_Text shown_.
=-=-=-=-=

Comfort is a nice warm and fuzzy state of being that makes us feel safe, secure and protected. But it can also make us stagnant, resistant to growth and lazy. Don't get me wrong, comfort is not a completely bad thing, but when you are so comfortable in your environment that you become predictable and stale, sometimes you need to shake things up. Do something radical. Something you never in a million years thought you would ever do. Trust me, it feels great!
Two years ago I turned 40 and knew I wanted to mark the occasion with something besides a hangover. For whatever reason I'd always had this fantasy of being a lounge singer, a la Michelle Pfiffer in the Fabulous Baker Boys, and thought I'd do something as terrifying as singing in public. I enlisted my good friend Sally Taylor to play guitar for me and we'd put on a mini concert. I chose to do it Boston where I have a ton of friends and knew I'd have support. (I figured at least they wouldn't throw tomatoes or heckle me if I sucked since they were my friends.)
I traveled a few times from New York to Boston to practice with Sally at her home and from our first session I wondered just what the heck I'd decided to do. We already had a venue booked and Sally being the progeny of Carly Simon and James Taylor increased my anxiety as she is from fantastic musical stock and is an accomplished singer/songwriter herself, and I was, well...I don't know what I was but musician wasn't anywhere in my title.
But Sally was great and supportive. She was patient as I creaked and crooked my way through the songs we were to do as we prepared for the big day. I'd been doing my own practices (doing chords while walking my dog down the street in New York looking and sounding nuts, I'm sure) and was finally ready for my "debut."

=-=-=-=-=

_Exercise tasks_.
a: From the piece about stepping out of your comfort zone, list every person mentioned by name.
b: Resume the piece about stepping out of your comfort zone, picking up right after its final sentence.

_Dataset excerpts_.
=-=-=-=-=

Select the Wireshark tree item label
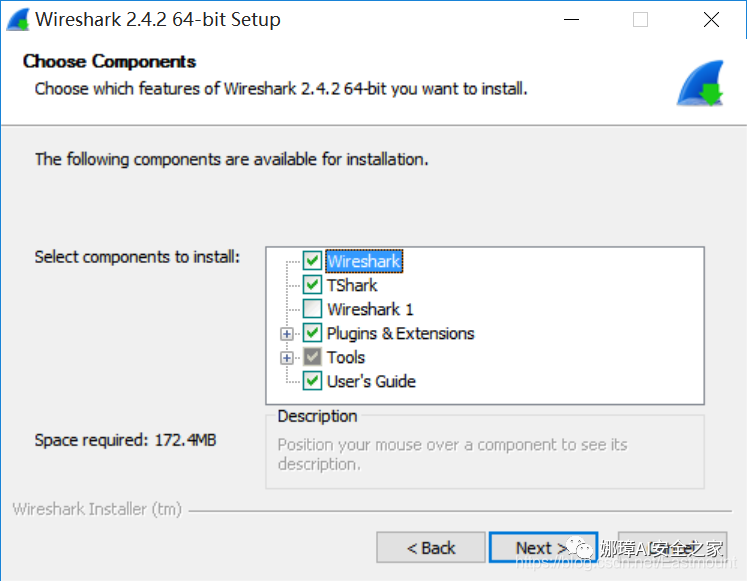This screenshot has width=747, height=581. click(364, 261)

=-=-=-=-=

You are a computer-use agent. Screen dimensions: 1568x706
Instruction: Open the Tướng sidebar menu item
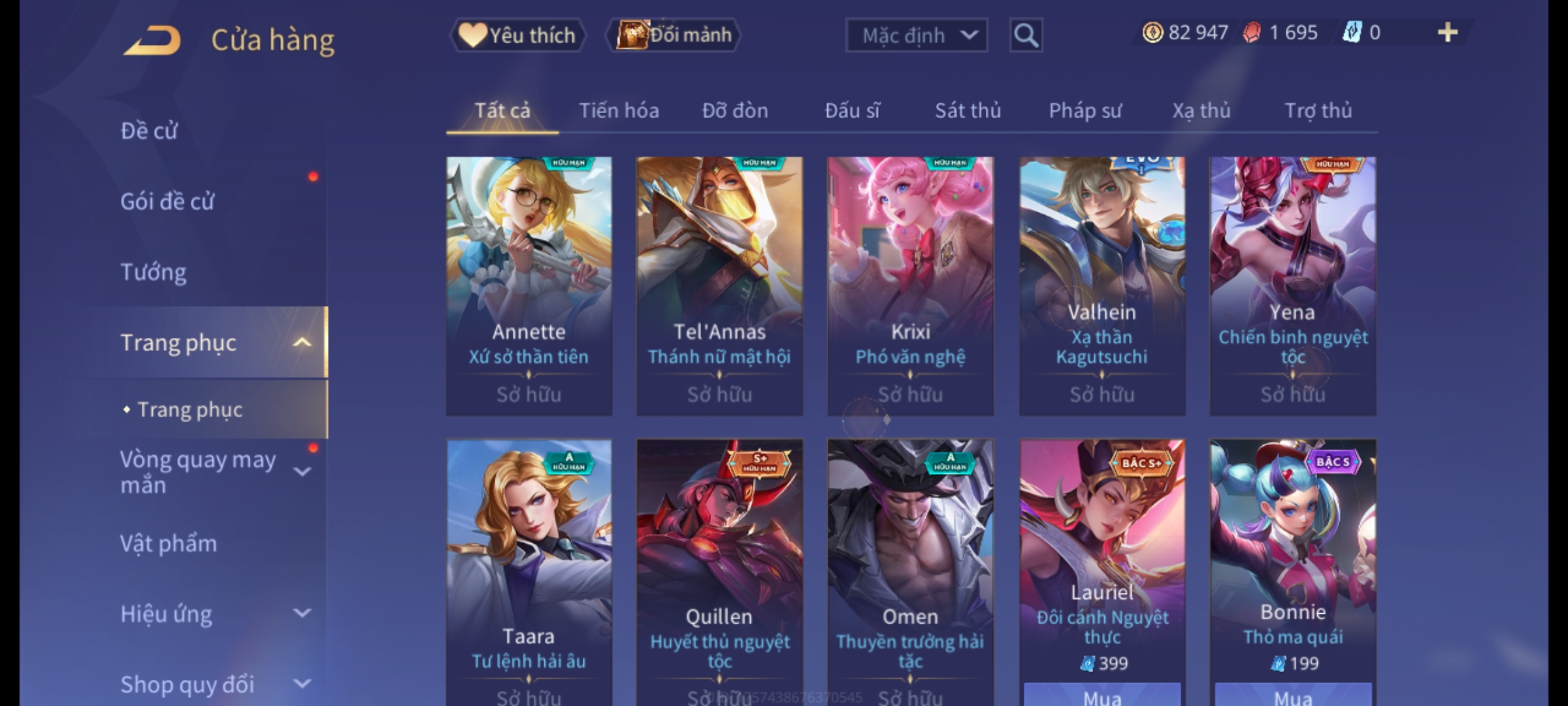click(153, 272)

=-=-=-=-=

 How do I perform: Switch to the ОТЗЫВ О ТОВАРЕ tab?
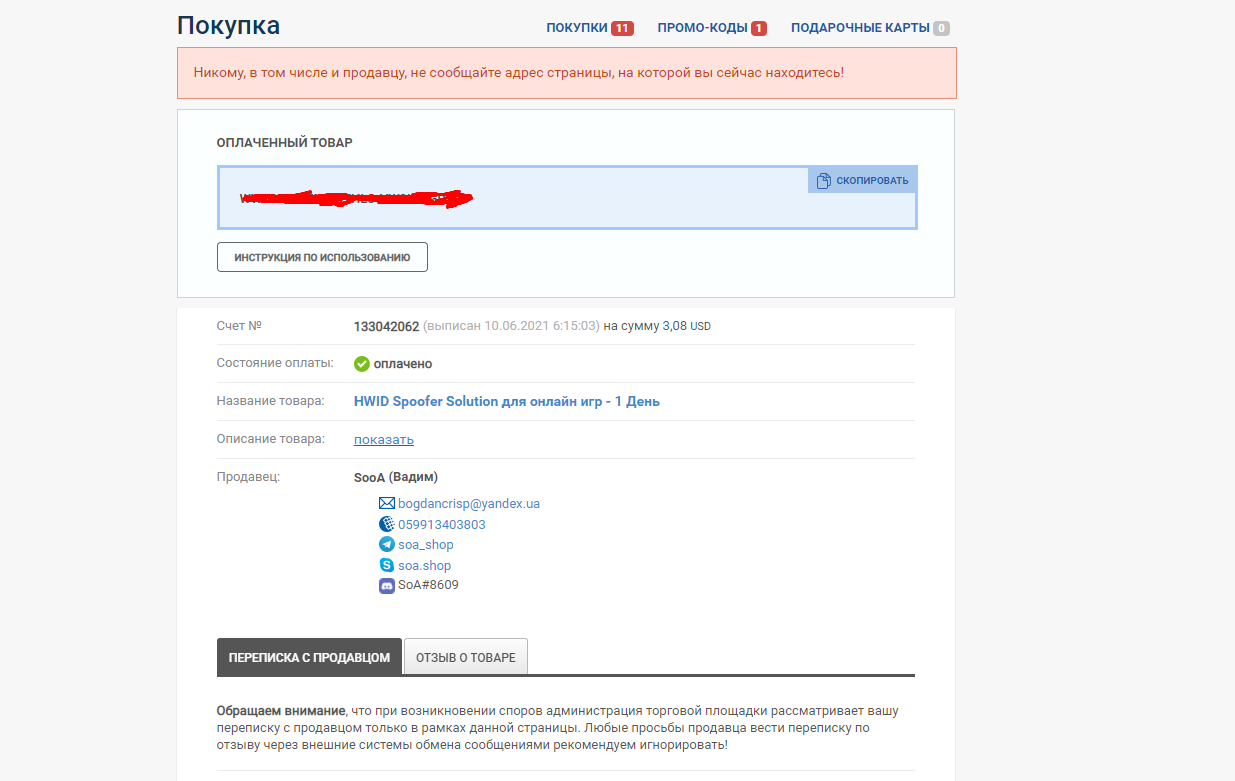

=-=-=-=-=

_Answers to each task_.
a: Michelle Pfiffer, Sally Taylor, Carly Simon, James Taylor

b:
Sally did me a solid and performed a solo first while I sat next to her just getting used to being on stage, my heart pounding in my chest the entire time. A brief few moments later, I was up. Oh boy. My-turning-40-and-doing-something-crazy-moment was here and I was absolutely petrified. As a model I found it easier to walk a runway or undress in front of strangers than what I was about to do. Finally, I opened my mouth and sang.
I made it through our four song set relieved as all get out and better for having had put myself through the experience. My friends showed love and were very kind in their praise and applause and Sally had made me feel like a million bucks with the confidence she had inspired in me. I had effectively taken a big leap outside of my comfort zone and had lived to tell the tale.
Taking a break from rehearsing before the show. Sally was totally relaxed to my terrified state. Look at my eyes. There was fear there!